:: Goal ::
Copy the material from its first line through the line containing "point(320,406)", changing every "icon" to "symbol" and leaving everything else as it is.

----- The data -----

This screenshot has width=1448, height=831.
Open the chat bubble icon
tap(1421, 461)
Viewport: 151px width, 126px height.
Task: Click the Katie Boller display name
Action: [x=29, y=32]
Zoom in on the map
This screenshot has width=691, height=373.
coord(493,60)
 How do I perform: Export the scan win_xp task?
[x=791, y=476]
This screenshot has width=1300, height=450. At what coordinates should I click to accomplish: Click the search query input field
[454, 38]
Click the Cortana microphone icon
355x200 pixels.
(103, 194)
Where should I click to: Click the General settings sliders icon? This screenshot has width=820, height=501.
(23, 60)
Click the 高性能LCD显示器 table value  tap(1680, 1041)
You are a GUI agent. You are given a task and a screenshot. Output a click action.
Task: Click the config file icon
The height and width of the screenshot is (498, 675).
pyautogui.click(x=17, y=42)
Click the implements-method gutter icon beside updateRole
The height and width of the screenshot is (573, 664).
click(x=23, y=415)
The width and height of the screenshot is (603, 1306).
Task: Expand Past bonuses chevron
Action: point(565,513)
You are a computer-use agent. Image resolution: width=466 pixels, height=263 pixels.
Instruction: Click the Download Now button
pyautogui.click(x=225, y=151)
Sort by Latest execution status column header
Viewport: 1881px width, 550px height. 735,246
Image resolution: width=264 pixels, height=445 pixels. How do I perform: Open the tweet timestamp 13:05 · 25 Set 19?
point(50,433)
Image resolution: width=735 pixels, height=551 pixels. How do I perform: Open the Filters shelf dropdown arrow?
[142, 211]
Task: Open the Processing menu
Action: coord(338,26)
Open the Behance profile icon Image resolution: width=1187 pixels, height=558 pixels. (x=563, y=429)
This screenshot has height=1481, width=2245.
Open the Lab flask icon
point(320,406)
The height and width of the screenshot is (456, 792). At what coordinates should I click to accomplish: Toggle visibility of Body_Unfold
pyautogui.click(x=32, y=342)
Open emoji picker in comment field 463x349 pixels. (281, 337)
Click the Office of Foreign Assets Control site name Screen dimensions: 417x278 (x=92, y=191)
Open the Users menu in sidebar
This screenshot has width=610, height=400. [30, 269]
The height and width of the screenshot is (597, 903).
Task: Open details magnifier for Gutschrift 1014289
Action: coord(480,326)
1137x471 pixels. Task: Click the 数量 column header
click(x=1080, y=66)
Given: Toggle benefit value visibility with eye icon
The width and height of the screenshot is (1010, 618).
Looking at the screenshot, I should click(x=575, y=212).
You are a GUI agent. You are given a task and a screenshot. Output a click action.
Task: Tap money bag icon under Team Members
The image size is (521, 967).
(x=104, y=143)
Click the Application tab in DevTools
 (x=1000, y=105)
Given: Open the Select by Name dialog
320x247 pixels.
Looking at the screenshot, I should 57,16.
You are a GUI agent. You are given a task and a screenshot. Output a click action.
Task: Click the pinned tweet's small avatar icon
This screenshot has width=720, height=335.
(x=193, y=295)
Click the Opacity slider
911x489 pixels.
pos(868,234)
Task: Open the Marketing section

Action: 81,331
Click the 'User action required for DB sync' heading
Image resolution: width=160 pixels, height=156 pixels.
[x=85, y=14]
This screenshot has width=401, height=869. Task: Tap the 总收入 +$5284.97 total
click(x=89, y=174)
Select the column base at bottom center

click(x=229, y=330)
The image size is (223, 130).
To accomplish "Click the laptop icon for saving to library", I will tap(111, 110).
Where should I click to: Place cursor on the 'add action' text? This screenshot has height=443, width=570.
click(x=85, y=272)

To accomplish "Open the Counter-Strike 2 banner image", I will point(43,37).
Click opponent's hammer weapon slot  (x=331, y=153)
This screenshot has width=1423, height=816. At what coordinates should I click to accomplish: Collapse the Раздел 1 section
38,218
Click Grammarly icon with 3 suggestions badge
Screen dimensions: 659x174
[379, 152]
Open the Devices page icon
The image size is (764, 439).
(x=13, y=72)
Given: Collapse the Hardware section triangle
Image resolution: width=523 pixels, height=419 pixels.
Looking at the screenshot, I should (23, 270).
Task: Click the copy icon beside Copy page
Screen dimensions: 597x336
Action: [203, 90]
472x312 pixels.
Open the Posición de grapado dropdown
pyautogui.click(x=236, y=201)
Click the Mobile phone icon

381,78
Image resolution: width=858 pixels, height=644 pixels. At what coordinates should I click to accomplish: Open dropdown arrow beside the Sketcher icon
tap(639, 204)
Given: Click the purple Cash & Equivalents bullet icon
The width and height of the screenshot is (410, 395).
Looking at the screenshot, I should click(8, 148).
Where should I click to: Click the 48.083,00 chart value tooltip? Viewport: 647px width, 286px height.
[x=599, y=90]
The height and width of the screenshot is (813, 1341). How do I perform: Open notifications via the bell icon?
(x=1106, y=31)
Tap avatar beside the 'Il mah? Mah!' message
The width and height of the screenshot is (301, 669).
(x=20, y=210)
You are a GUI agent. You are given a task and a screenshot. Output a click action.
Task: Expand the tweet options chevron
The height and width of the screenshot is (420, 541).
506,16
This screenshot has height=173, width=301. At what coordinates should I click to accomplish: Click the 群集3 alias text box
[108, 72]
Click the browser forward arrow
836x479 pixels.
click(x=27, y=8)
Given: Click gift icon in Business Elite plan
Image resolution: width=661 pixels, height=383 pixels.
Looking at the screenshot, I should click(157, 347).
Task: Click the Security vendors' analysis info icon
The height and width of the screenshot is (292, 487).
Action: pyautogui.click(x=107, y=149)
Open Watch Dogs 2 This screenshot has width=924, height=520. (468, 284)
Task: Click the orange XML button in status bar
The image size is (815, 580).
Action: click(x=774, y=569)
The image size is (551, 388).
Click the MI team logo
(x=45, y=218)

-----

:: Complete answer ::
This screenshot has width=1448, height=831.
Open the chat bubble symbol
tap(1421, 461)
Viewport: 151px width, 126px height.
Task: Click the Katie Boller display name
Action: [x=29, y=32]
Zoom in on the map
This screenshot has width=691, height=373.
coord(493,60)
 How do I perform: Export the scan win_xp task?
[x=791, y=476]
This screenshot has width=1300, height=450. At what coordinates should I click to accomplish: Click the search query input field
[454, 38]
Click the Cortana microphone symbol
355x200 pixels.
(103, 194)
Where should I click to: Click the General settings sliders symbol? This screenshot has width=820, height=501.
(23, 60)
Click the 高性能LCD显示器 table value  tap(1680, 1041)
You are a GUI agent. You are given a task and a screenshot. Output a click action.
Task: Click the config file symbol
The height and width of the screenshot is (498, 675).
pyautogui.click(x=17, y=42)
Click the implements-method gutter symbol beside updateRole
The height and width of the screenshot is (573, 664).
click(x=23, y=415)
The width and height of the screenshot is (603, 1306).
Task: Expand Past bonuses chevron
Action: point(565,513)
You are a computer-use agent. Image resolution: width=466 pixels, height=263 pixels.
Instruction: Click the Download Now button
pyautogui.click(x=225, y=151)
Sort by Latest execution status column header
Viewport: 1881px width, 550px height. 735,246
Image resolution: width=264 pixels, height=445 pixels. How do I perform: Open the tweet timestamp 13:05 · 25 Set 19?
point(50,433)
Image resolution: width=735 pixels, height=551 pixels. How do I perform: Open the Filters shelf dropdown arrow?
[142, 211]
Task: Open the Processing menu
Action: coord(338,26)
Open the Behance profile symbol Image resolution: width=1187 pixels, height=558 pixels. (x=563, y=429)
This screenshot has height=1481, width=2245.
Open the Lab flask symbol
point(320,406)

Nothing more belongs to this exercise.